TAG Mobile
- Industry: Wireless Telecommunications
- Founded: 2010
- Headquarters: Houston, Texas, United States
- Area served: United States
- Website: www.tagmobile.com

= TAG Mobile =

Wireless telecommunications provider

TAG Mobile is an American wireless telecommunications provider based in Houston, Texas. It is an Eligible Telecommunications Carrier (ETC) that provides free wireless services to eligible Lifeline consumers across 19 states. The TAG Mobile Lifeline Program provides cell phones to those in the low-income category and also individuals on government assistance programs in the US.

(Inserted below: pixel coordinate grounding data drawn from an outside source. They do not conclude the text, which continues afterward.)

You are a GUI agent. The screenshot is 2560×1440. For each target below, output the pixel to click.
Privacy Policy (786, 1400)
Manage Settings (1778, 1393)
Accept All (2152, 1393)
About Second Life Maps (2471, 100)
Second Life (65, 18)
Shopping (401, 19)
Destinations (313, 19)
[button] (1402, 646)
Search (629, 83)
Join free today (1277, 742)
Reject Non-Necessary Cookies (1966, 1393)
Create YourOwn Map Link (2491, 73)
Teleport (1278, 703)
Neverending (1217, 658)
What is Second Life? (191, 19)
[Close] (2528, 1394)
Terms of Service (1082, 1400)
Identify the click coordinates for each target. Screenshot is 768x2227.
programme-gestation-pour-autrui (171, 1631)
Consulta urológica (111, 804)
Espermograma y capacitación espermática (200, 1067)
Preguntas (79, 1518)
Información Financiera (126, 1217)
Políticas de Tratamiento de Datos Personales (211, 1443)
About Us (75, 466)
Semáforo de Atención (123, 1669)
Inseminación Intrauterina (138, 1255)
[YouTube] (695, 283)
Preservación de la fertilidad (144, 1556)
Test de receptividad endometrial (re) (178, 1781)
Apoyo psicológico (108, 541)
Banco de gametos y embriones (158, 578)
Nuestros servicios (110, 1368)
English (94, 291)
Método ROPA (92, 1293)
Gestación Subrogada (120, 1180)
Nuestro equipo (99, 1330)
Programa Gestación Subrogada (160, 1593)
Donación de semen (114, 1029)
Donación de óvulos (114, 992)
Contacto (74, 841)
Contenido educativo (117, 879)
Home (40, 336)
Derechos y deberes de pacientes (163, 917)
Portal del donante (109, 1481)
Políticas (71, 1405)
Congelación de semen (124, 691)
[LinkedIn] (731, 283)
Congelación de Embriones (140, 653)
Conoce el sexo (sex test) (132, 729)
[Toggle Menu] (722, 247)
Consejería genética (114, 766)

TAG Mobile also offers affordable prepaid wireless services including free international calling to over 80 countries, talk, text and data services and mobile devices.

== Eligibility requirements ==
The Lifeline Program for Low-Income Consumers is a government assistance program funded through the Universal Service Fund. Eligible subscribers who meet the requirements such as receiving government assistance or a household income that is below 135-175% of the federal poverty level (dependent upon the state) can apply for this service.

Eligibility requirements vary from state to state but the most commonly included eligibility criteria are:
- Supplemental Nutrition Assistance Program (SNAP),
- Medicaid (not Medicare),
- Supplemental Security Income (SSI), or
- Low-Income Home Energy Assistance Program (LIHEAP).

== Provided service ==
The TAG Mobile Lifeline Program provides – A free mobile phone, free monthly talk, text and 5G high speed Internet. Customers also receive free international calling to over 80+ countries.

Consumers have the option of BYOD (Bring Your Own Device) using either their previously owned or purchased phone (if compatible with the TAG Mobile Network) or getting an upgraded smartphone from TAG Mobile for use with their Lifeline supported service.

TAG Mobile operates on the AT&T Network.